Seu pequeno coração batia rápido, e aquela sensação de quase toque da criatura que habitava seu sonho continuava, como um parasita. Claro, em sua concepção de mundo, pouco conhecimento, ela não sabia o que era e nem o que estava acontecendo.

Os desenhos infantis que passavam na manhã de sábado, e que assistia quase religiosamente, a ensinaram sobre pesadelos e que não precisava se preocupar com isso, pois é somente sua imaginação pregando peças em sua cabeça.

Afinal, porque ter medo de algo que não existe?

Mas pesadelos ainda eram pesadelos, e nos momentos que sucediam à perseguição, ela sentia o medo persistindo, como naquele episódio do seu desenho favorito onde a mocinha foi pega por uma planta criada por um cientista maluco e ficou presa entre as vinhas, que envolviam seu corpo, até que a heroína chegasse, derrotasse a planta e a salvasse do pequeno casulo que se formou ao seu redor.

E tudo o que ela queria naqueles momentos específicos eram heroínas ou heróis que a salvassem, mas então ela acordava e todos aqueles sentimentos não passavam daquilo do que ela imaginavam que eram.

Sim, ela poderia contar a seus pais. Mas ela queria se mostrar como uma menina forte, independente, apesar da pouca idade. A pequena criança era ingenuidade pura em acreditar em palavras tão vãs como essa.

Pensava que assim, quem sabe, ela poderia ir sozinha para a escola? Ela já era grandinha o suficiente para não aceitar carona de estranhos, por mais apetitosos que sejam seus doces, ou cair em sua ladainha de homem do saco. A inocência e ignorância são uma benção, não é?

Mas os pesadelos continuavam a evoluir.

Ela ouvia os pés correndo atrás dela, sentia mãos pegando em sua roupa, o leve sussurro da criatura em seu ouvido quando acordava. E os pesadelos não deixaram de ser pesadelos, mas no final ela sempre chegava no Lugar.

Acordava ainda com o coração batendo forte, com escoriações por onde a criatura relava. O pescoço parecia ser o local que a criatura adorava, havia sempre pequenos roxos que a menininha escondia dos pais. E os braços também, todos os dias amanheciam com marcas vermelhas, como se tivessem garras que tentaram pegar seu braço.

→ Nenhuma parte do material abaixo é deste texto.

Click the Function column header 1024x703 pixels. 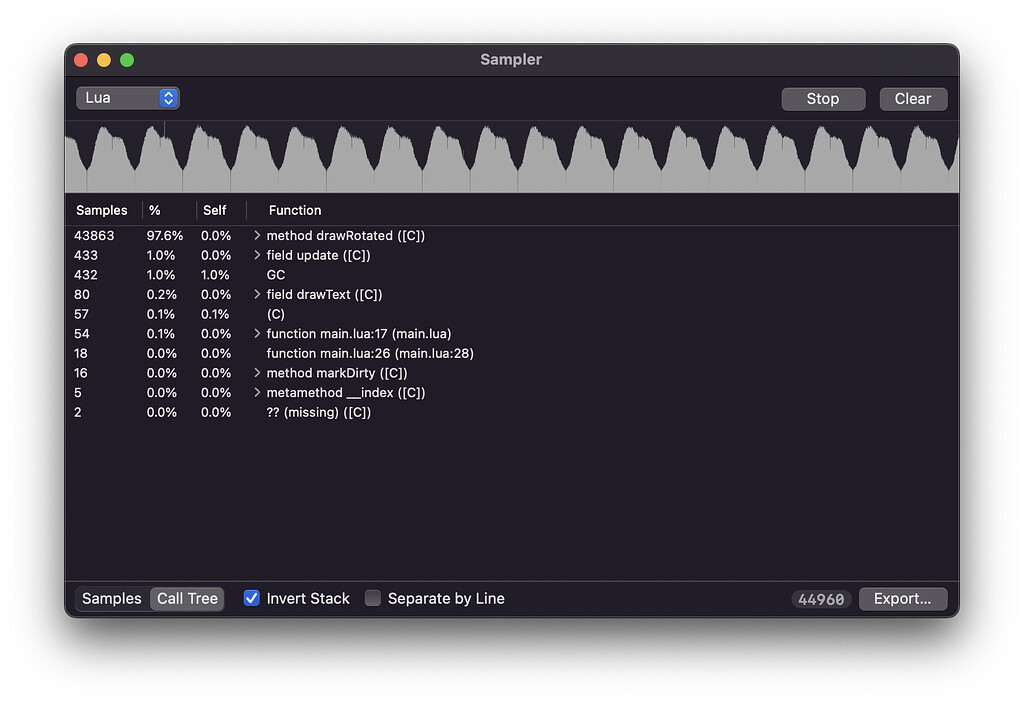pyautogui.click(x=294, y=210)
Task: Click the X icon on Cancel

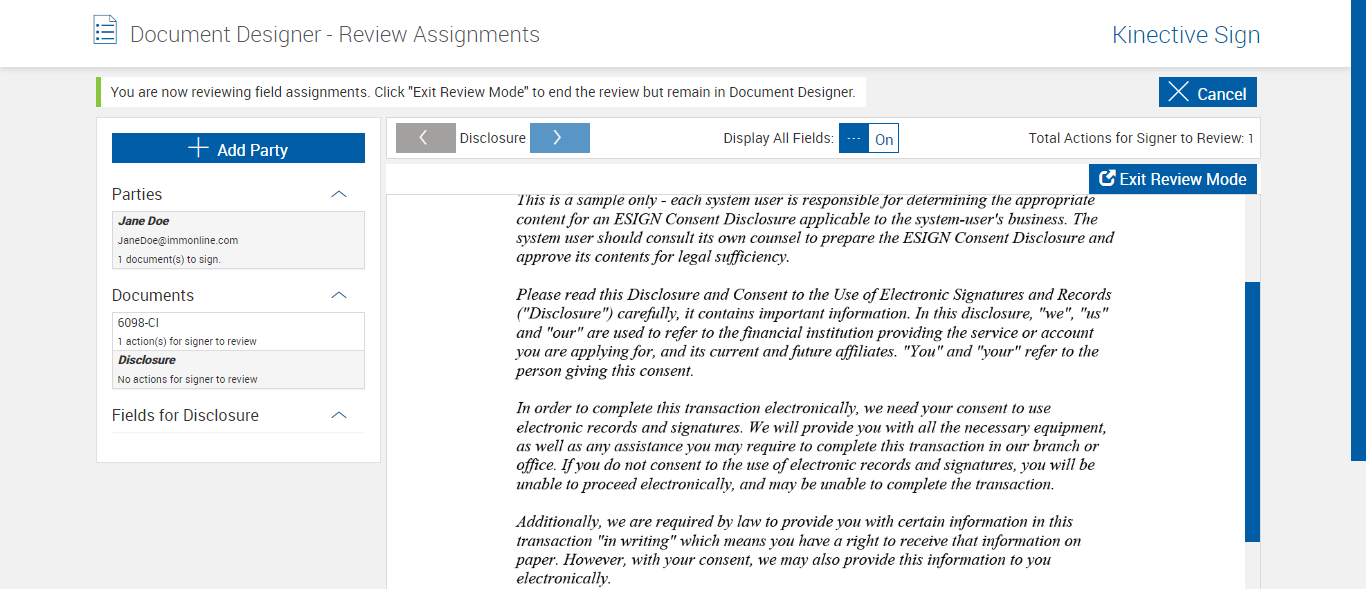Action: 1179,93
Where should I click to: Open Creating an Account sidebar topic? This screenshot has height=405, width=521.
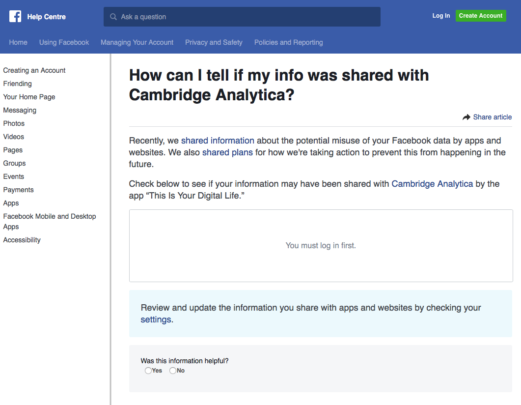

"Foram os mosquitos, ficaram me picando a noite inteira e me cocei", ou "eu caí da cama", foram as frases mais usadas pela pobre menina. Pensava que não eram coisas para se alarmar e ela acreditava no que dizia, e seus pais acreditavam também. Afinal, era a única explicação.

Pesadelos são pesadelos.

Nos pesadelos ela corria e chegava no Lugar, e era isso que importava no final das contas. Chegar ao Lugar. Porque ela também sabia que chegando ao Lugar tudo acabaria.

Até que um dia o pesadelo deixou de ser um pesadelo.

Enquanto corria para o Lugar, a criatura finalmente a alcançou. Segurou seu pulso, seu corpinho foi puxado para trás e ela caiu no chão, e tampou o rosto com os braços e ficou de olhos fechados, com medo de ver o que era a criatura, o que a estava perseguindo. Ouviu um grito horrível, que poderia ser ela, ou a criatura, como o de um animal no meio do abate.

Como em uma corrida, a criatura chegou primeiro na linha de chegada. Ela ganhou.

A criatura estava no Lugar Seguro. E agora era a vez da criança entrar nos pesadelos de pequenas criancinhas.